_Exercise instructions_:
Beginning with the line that contains "Click the Bind to local network address field" and ending with the last line of the records, write out each line exactly and omit the pictures.

##########

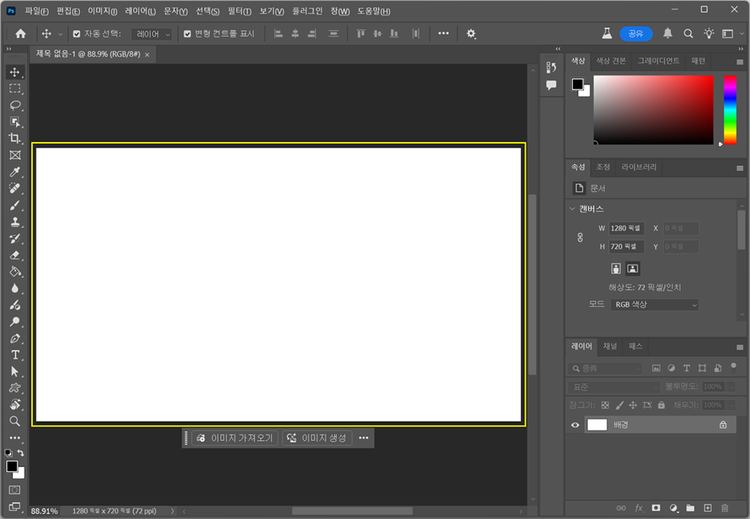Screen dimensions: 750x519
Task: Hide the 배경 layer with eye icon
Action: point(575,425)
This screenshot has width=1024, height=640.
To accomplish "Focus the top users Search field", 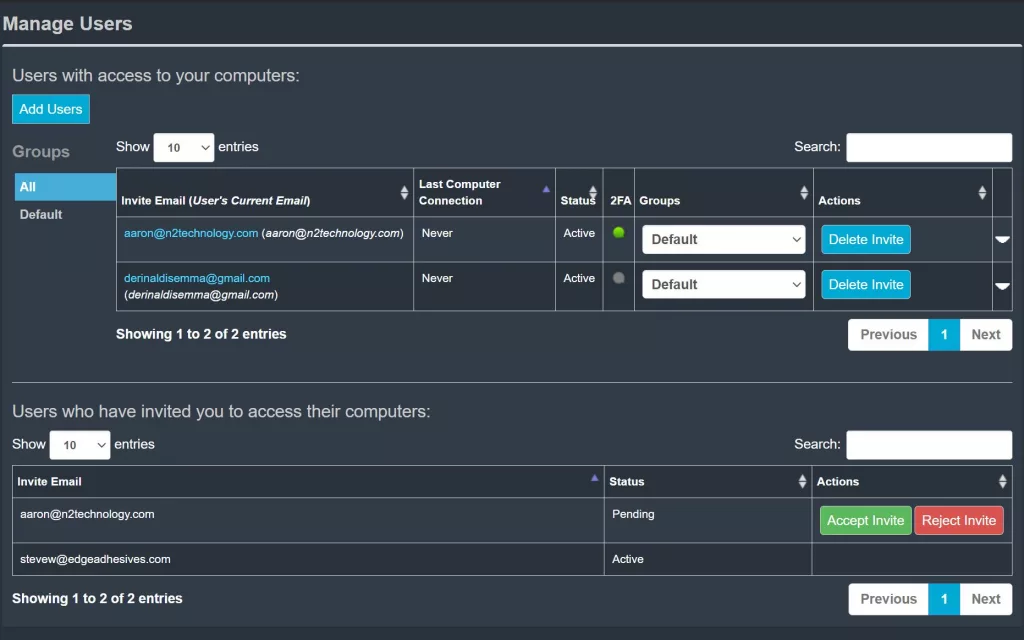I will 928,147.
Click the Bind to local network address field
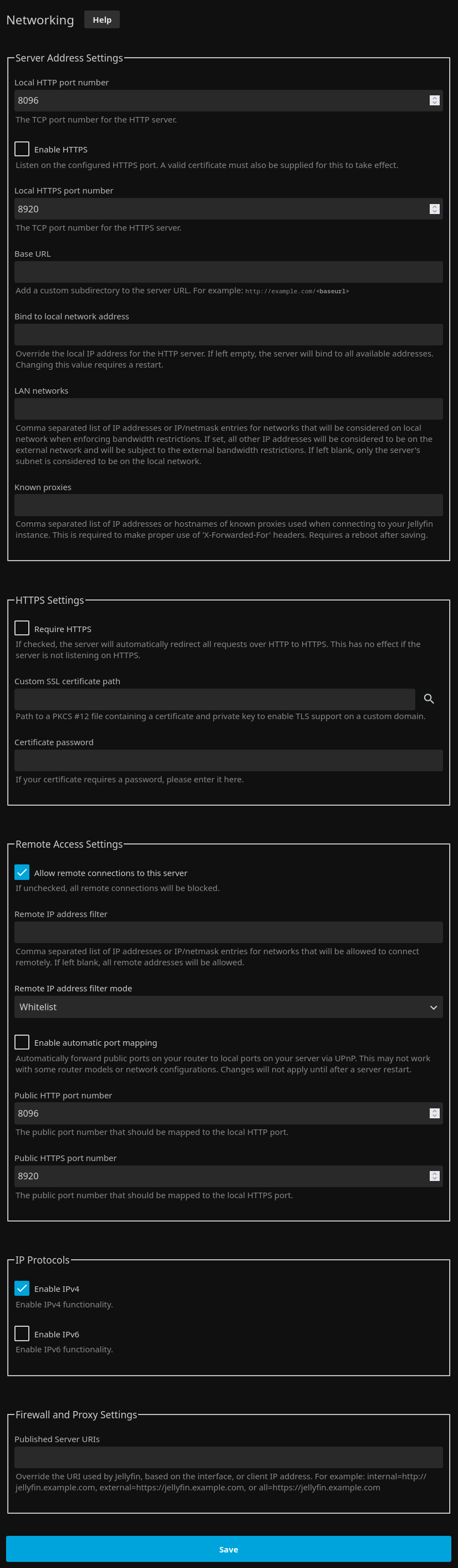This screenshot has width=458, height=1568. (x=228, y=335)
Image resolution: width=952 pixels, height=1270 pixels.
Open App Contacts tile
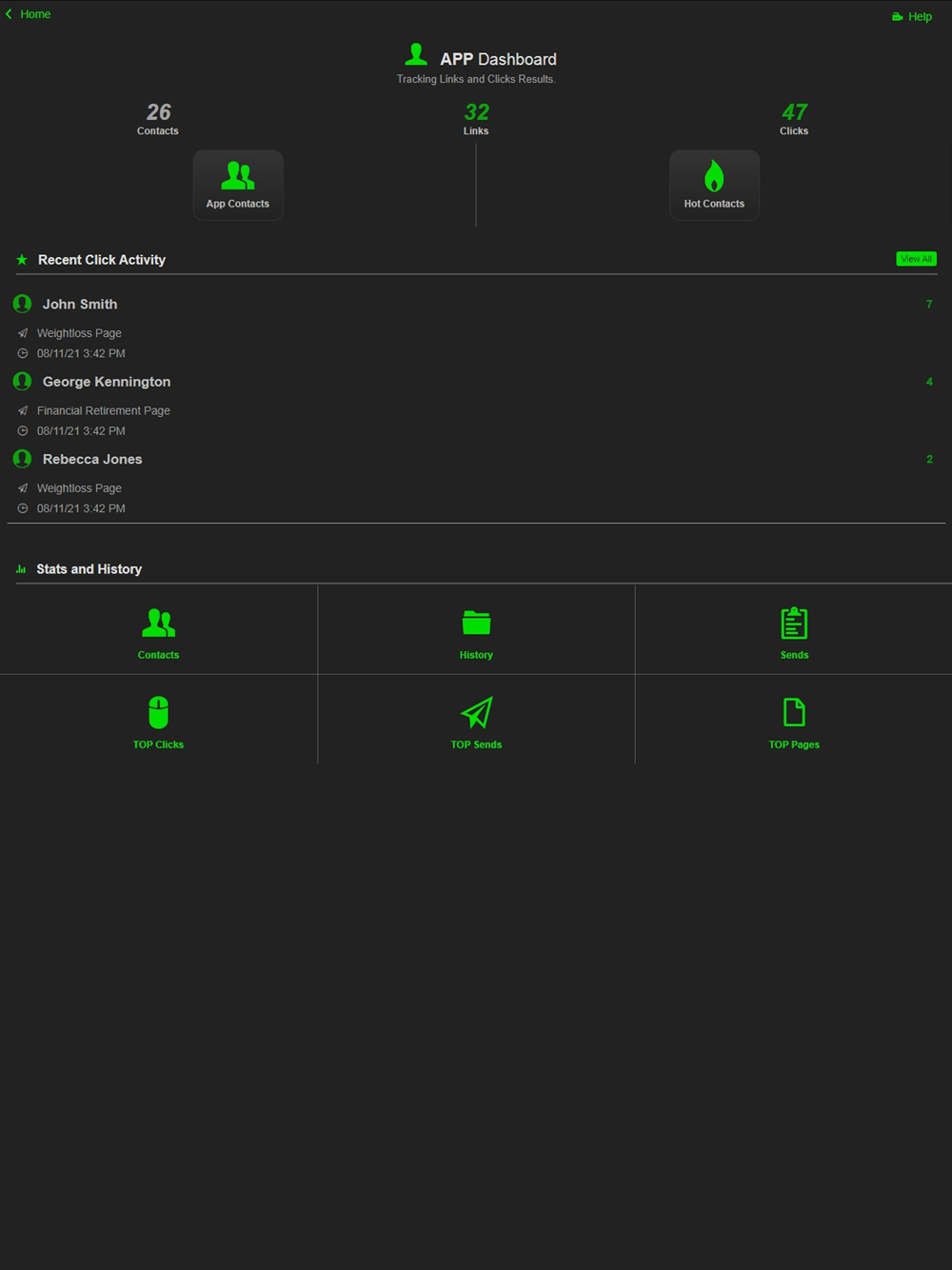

##########

_Result for this task_:
Click the Bind to local network address field
This screenshot has width=458, height=1568. (x=228, y=335)
Image resolution: width=952 pixels, height=1270 pixels.
Open App Contacts tile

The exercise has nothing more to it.